# About this exercise:
In the records between the line holding "Describe the element at coordinates (410, 259)" and the line holding "pressure-readout: 42.2 Pa is", inclusive, replace "screenshot" with "screen capture" and give those lines again with everything else unchanged.

[Collected data entries]
********************

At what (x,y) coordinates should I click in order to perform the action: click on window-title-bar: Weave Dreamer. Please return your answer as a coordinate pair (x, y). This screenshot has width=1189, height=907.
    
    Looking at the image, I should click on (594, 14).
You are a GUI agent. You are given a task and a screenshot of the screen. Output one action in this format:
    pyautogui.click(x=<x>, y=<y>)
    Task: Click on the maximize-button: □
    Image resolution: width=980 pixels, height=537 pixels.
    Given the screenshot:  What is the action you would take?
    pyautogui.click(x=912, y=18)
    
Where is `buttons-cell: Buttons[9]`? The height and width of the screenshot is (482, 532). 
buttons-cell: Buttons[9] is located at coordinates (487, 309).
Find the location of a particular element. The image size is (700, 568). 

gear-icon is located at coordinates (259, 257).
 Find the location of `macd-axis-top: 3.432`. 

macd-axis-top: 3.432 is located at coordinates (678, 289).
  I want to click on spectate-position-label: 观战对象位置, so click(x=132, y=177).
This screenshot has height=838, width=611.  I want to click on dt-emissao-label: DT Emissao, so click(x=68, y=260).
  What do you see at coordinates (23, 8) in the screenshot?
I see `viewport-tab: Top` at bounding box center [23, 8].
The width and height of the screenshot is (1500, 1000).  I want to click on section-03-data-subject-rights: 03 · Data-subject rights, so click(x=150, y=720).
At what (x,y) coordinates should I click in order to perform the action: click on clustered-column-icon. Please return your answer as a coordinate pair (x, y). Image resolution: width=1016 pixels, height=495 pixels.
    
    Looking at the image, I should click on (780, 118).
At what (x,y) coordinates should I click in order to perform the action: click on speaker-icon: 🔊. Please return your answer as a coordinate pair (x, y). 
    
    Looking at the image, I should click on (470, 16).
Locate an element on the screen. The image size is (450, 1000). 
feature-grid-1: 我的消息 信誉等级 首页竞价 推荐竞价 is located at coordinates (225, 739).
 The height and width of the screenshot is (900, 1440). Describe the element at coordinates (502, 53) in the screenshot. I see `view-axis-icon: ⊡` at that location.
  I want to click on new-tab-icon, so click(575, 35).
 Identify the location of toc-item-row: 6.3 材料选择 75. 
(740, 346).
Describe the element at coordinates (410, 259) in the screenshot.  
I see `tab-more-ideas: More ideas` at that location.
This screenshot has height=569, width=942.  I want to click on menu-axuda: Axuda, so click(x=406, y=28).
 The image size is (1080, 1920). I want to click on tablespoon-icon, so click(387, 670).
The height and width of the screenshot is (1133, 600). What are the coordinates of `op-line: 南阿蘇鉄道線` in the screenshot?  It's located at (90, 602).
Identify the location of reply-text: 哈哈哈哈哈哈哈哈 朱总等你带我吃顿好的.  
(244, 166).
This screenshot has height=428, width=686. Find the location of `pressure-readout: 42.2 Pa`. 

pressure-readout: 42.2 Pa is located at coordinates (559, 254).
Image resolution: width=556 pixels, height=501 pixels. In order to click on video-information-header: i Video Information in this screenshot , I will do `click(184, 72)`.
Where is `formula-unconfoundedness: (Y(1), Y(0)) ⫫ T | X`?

********************

# Your solution:
Describe the element at coordinates (410, 259) in the screen capture.  
I see `tab-more-ideas: More ideas` at that location.
This screen capture has height=569, width=942.  I want to click on menu-axuda: Axuda, so click(x=406, y=28).
 The image size is (1080, 1920). I want to click on tablespoon-icon, so click(387, 670).
The height and width of the screen capture is (1133, 600). What are the coordinates of `op-line: 南阿蘇鉄道線` in the screen capture?  It's located at (90, 602).
Identify the location of reply-text: 哈哈哈哈哈哈哈哈 朱总等你带我吃顿好的.  
(244, 166).
This screen capture has height=428, width=686. Find the location of `pressure-readout: 42.2 Pa`. 

pressure-readout: 42.2 Pa is located at coordinates (559, 254).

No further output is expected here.